The point made by the story in its extensive analysis of private company tax breaks is a simple one. Governments give tax breaks to companies because the companies promise economic advantages to the government and the people within its jurisdiction, but far more often than not the companies renege on their part of the deal and the governments end up in a worse economic position than they be absent the tax breaks. A similar conclusion was reached in a Oregon Public Interest Research Group report on Oregon tax credits. The conclusion reached in these and similar reports is not a surprise, as it is something that I’ve been suggesting for quite some time. In posts such as Tax Breaks, Politician Takes, Using Taxes to Rescue a Non-Drowning Film Industry?, Do Profitable Companies Need Tax Breaks?, You’ve Gotta Give ‘Em (a Tax) Credit?, When Spending Exceeds Revenue, Hand Out Tax Credits? Really?, and Are State Tax Incentives Worth It?, I criticized special tax breaks because they are unwarranted government spending that benefits private companies and that provide an insufficient economic return on the expenditure. I argued that profitable companies do not need tax breaks, and unprofitable companies ought not be kept afloat with tax dollars because those companies either are engaging in activities rejected by the market or are engaging in de facto unprofitable but necessary activities that belong within the scope of government activity subject to public ownership rather than private inurement.
These tax breaks are nothing more than welfare payments to private enterprise.

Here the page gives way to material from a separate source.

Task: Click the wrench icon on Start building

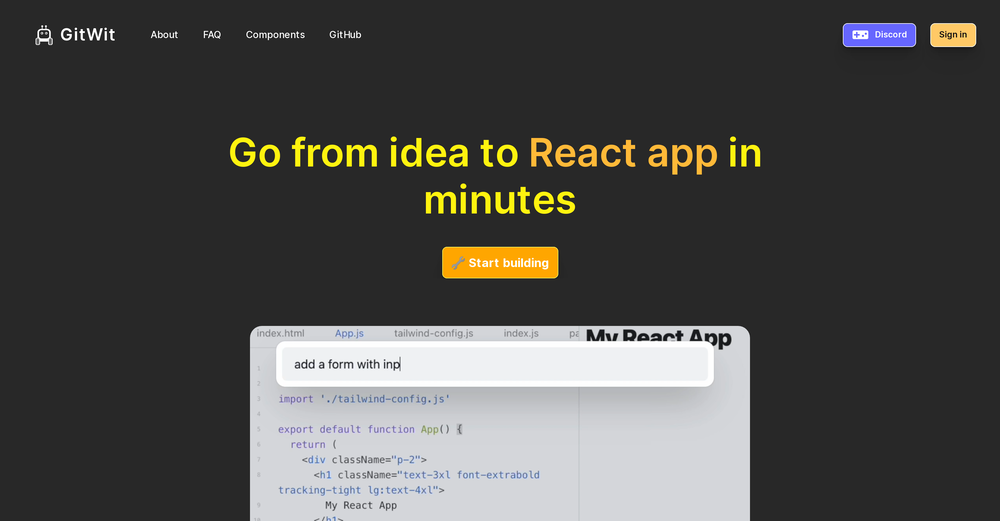Action: [458, 263]
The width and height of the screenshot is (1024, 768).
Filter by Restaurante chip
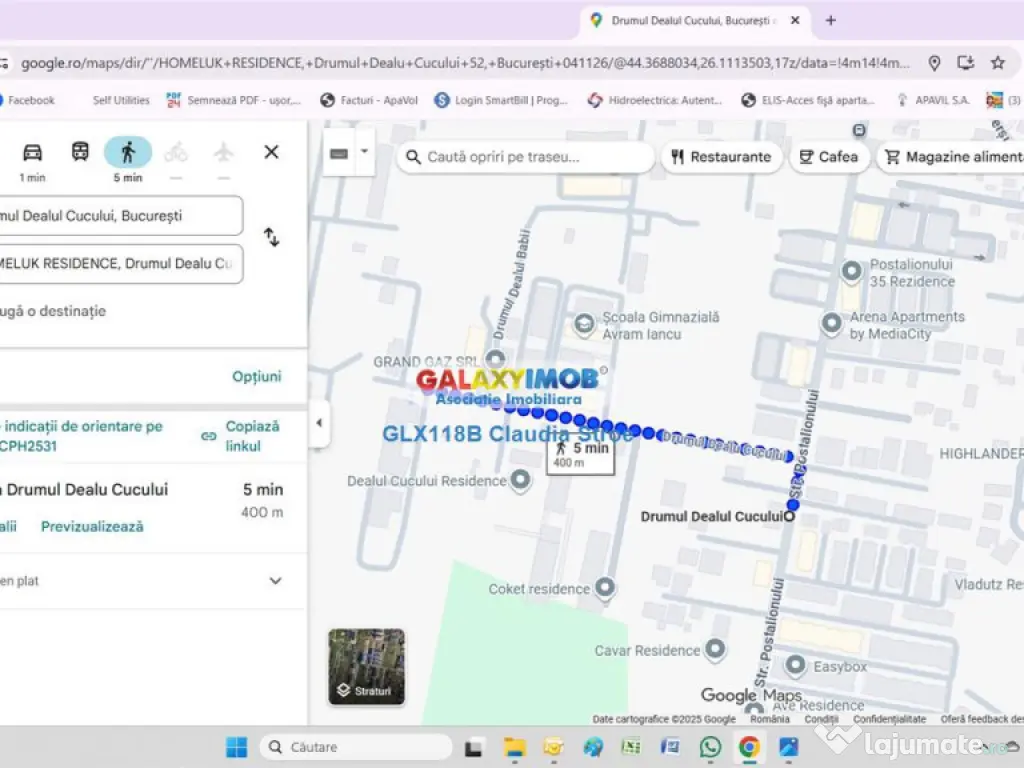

Opponents of social welfare spending defend these outlays with as much passion as they bring to their attempts to end government assistance for individuals in need of help. One of their favorite arguments is that these tax breaks do not constitute spending because they simply permit a taxpayer to keep the money that belongs to it. This argument is raised in commentary such as Education Tax Credits Are Not Government Subsidies. The reason the argument is wrong can be illustrated by an example. Assume that a government imposes an income tax equal to 20 percent of income, however defined. Taxpayers have income of $100,000,000 and pay $20,000,000 in income taxes. Along comes a special interest group that lobbies for an income tax credit equal to 10 percent of the cost of filming a movie within the jurisdiction of the government, and that the credit will bring $10,000,000 of movie making business into the jurisdiction. The group claims that the $1,000,000 credit will generate more than $1,000,000 of additional tax revenue for the government because of the economic activity triggered by the movie making activity. What the reports are telling us is that these predictions, not unlike those about trickle-down economics and job-creating tax cuts for the rich, are bogus. What the credit requires is one of three things, or some combination thereof. First, all taxpayers other than the movie company must collectively fork over $1,000,000 to make up for the lost revenue. Second, the government must borrow $1,000,000 and incur a deficit. Third, the government must cuts vital services to prevent a deficit from being incurred, thus depriving other taxpayers of $1,000,000 of services for which they have paid. As I explained in Using Taxes to Rescue a Non-Drowning Film Industry?:
In order for the tax burden of the film industry, for example, to be reduced, the tax burden of other taxpayers must be increased. Or, state tax expenditures on health, safety, education, and other essential and legitimate government services need to be cut, shifting the cost to the population generally, particularly through increases in local taxes. This puts upward pressure on the wage demands of workers in the state, it puts upward pressure on prices charged by other entrepreneurs in the state, and it puts upward pressure on interest rates as localities increase borrowing to cope with the impact of the state income tax incentive. Though the arrival of a production in the state brings a temporary boost to that state's economy, particularly that of the area in which the production exists, it isn't necessarily sufficient to offset the negative impact of the true cost of the specialized tax incentive. After all, the decision to bless one industry, thus shifting costs to another industry, may encourage those other industries to leave the state.Even if one accepts the idea that this sort of government spending isn’t spending but a mere tax reduction, providing tax breaks to one group of taxpayers but not to another means that taxpayers not getting a special tax break are paying taxes at a higher rate that are those feeding at the tax break trough. One would expect the anti-tax crowd to express deep indignation about this sort of hidden tax burden, and although some who subscribe to the anti-tax philosophy do criticize this inequality, many, too many, say nothing. Why? Perhaps because a transparent direct subsidy to the special interest group would be seen for what it is, would be less defensible in terms of the deceptive “keeping their own money” nonsense, and would be more easily understood as an outlay that harms society both in the short-term and in the long-term when it comes to the promised, but unfulfilled, economic payback. For those who want to cut government spending, try starting with the hidden expenditures deceitfully tagged as tax breaks and providing an advantage to particular private sector entities while putting other taxpayers at an economic disadvantage.